Secondo The People’s Vaccine, il 14% della popolazione mondiale (quella che sta meglio) si è già assicurata il 53% dei vaccini, segno che la disuguaglianza sociale e quella sanitaria sono due facce della stessa medaglia

The People’s Vaccine, un’alleanza di organizzazioni umanitarie tra cui Amnesty International, Oxfam e Unaids, ha rilevato che il 14% della popolazione mondiale – quella più ricca – si è già assicurato il 53% dei vaccini contro la Covid-19 già pronti. Il 100% della produzione del vaccino Moderna andrà ai paesi industrializzati, una quota che scende al 96% per quanto riguarda il vaccino Pfizer/BioNTech. La conseguenza è che i paesi in via di sviluppo ne avranno un accesso molto limitato, tanto che si stima che se un italiano avrà in media a disposizione fino a 4 dosi di vaccino e un canadese addirittura 5, in altri paesi e continenti si arriverà alla situazione per cui dieci persone dovranno giocarsi un’unica dose.

vaccino
(foto: Leonardo Fernandez Viloria/Getty Images)

 

Siamo di fronte a un’enorme disuguaglianza nell’accesso al vaccino, che è il principale strumento per debellare la pandemia”, ha denunciato Oxfam. Il problema risiede nel fatto che molti paesi poveri non sono riusciti a stringere accordi con le case farmaceutiche e dunque dovranno attendere che le donazioni di governi e privati consentano ai vari programmi umanitari internazionali di distribuire le dosi alla cittadinanza. Un processo molto lento, che da una parte darà il vaccino a questi paesi con un grave ritardo e dall’altra non consentirà numeri adeguati per una vaccinazione di massa. Da qui la proposta che le aziende farmaceutiche condividano la loro tecnologia e i diritti di proprietà intellettuale così che paesi in via di sviluppo con capacità produttiva, come India e Sudafrica, possano farsi e distribuire i vaccini da sé, aumentando la platea di fruitori del prodotto nelle aree meno considerate.

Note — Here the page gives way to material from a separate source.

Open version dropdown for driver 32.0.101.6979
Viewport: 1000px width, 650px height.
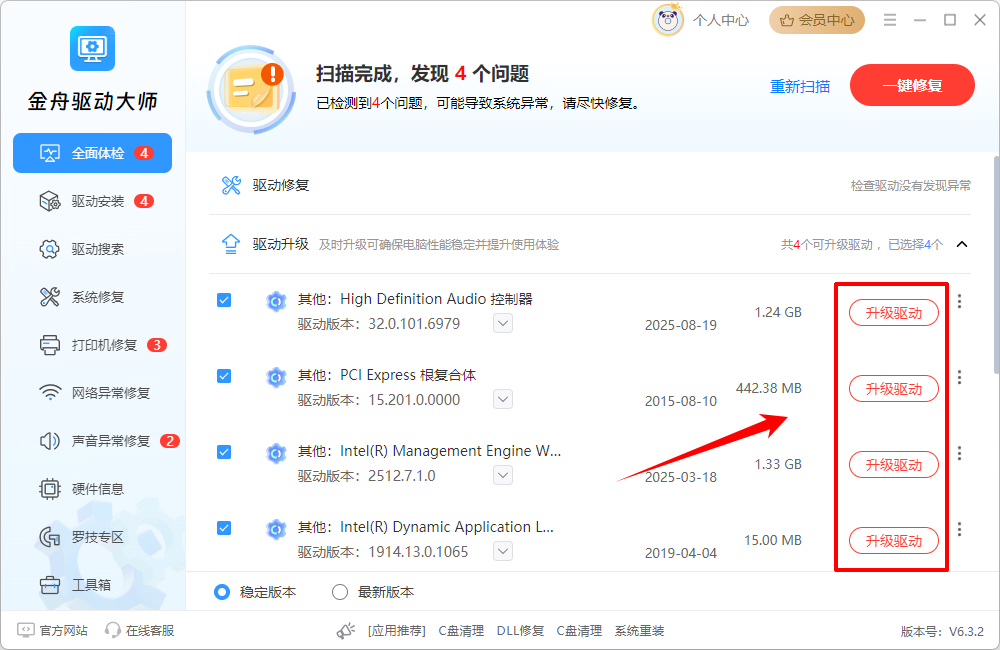tap(503, 323)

C’è una cosa che più di tutte ha messo in mostra la pandemia che stiamo vivendo in questo terribile 2020: le disuguaglianze sociali. L’emergenza ha riguardato tutto il pianeta senza fare distinzioni, ma le sue conseguenze si sono fatte sentire in modo più o meno violento a seconda della condizione personale. Avere una casa, un accesso a internet, un’occupazione stabile e con tutele è diventata la chiave di sopravvivenza, qualcosa che abbiamo sempre dato per scontato e che ci siamo resi conto invece essere un lusso a cui molti non possono ambire. E i destini sono stati diversi anche nell’accesso alle cure sanitarie, tra chi ha potuto contare su tamponi e terapie senza intoppi e chi invece si è trovato abbandonato a sé e alla sua malattia.

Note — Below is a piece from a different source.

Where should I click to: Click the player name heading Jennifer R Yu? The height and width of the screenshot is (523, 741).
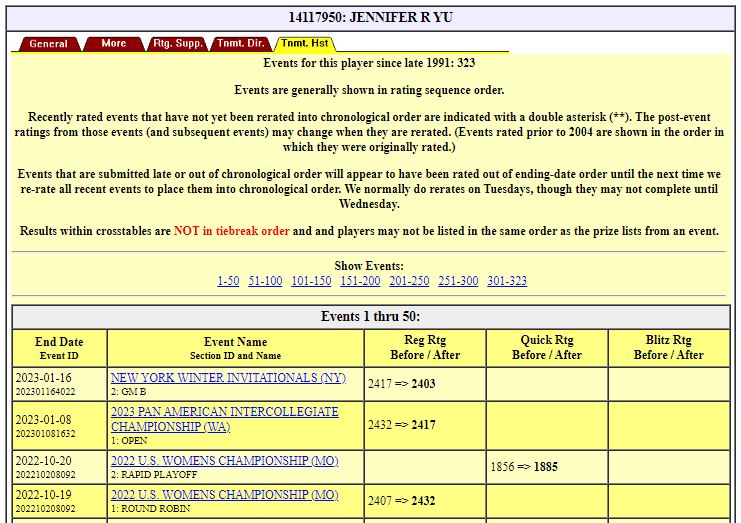[x=370, y=17]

Questo contesto globale di disuguaglianze non solo è stato esacerbato dalla pandemia, ma continuerà ad alimentarsi anche nel percorso con cui si vuole uscire dalla stessa. In particolare, per quel che concerne i vaccini. Mentre si esulta per il raggiungimento di questo fondamentale traguardo e in Gran Bretagna già si distribuiscono le prime dosi, la cruda realtà è che la prevenzione dalla malattia sarà roba per pochi eletti, mentre una fetta importante della popolazione globale ne verrà tenuta fuori. E non perché meno martoriata dal virus: come sottolinea The People’s Vaccine, tra i 67 paesi tenuti ai margini della campagna vaccinale ci sono Kenya, Myanmar, Nigeria, Pakistan e Ucraina, che hanno avuto fino a ora nel complesso un milione e mezzo di persone contagiate.

Nell’epoca più globalizzata che ci sia, in cui tutto il pianeta è connesso e quando più che mai ci siamo resi conto che di fronte a un virus siamo tutti sulla stessa barca, il luogo di nascita e residenza e le finanze personali e statali a disposizione diventano insomma un elemento chiave nella tutela del diritto alla salute. Già prima della pandemia una persona su tre nel mondo non aveva accesso a farmaci essenziali a causa dell’impossibilità di accedere agli stessi da un punto di vista finanziario, mentre oltre 100 milioni di persone si riducevano ogni anno in povertà per far fronte alle cure mediche. Oggi si sta continuando con questa tradizione, in un momento però particolarmente critico per la storia e in cui più che mai servirebbe una tutela dell’essere umano più che del cittadino.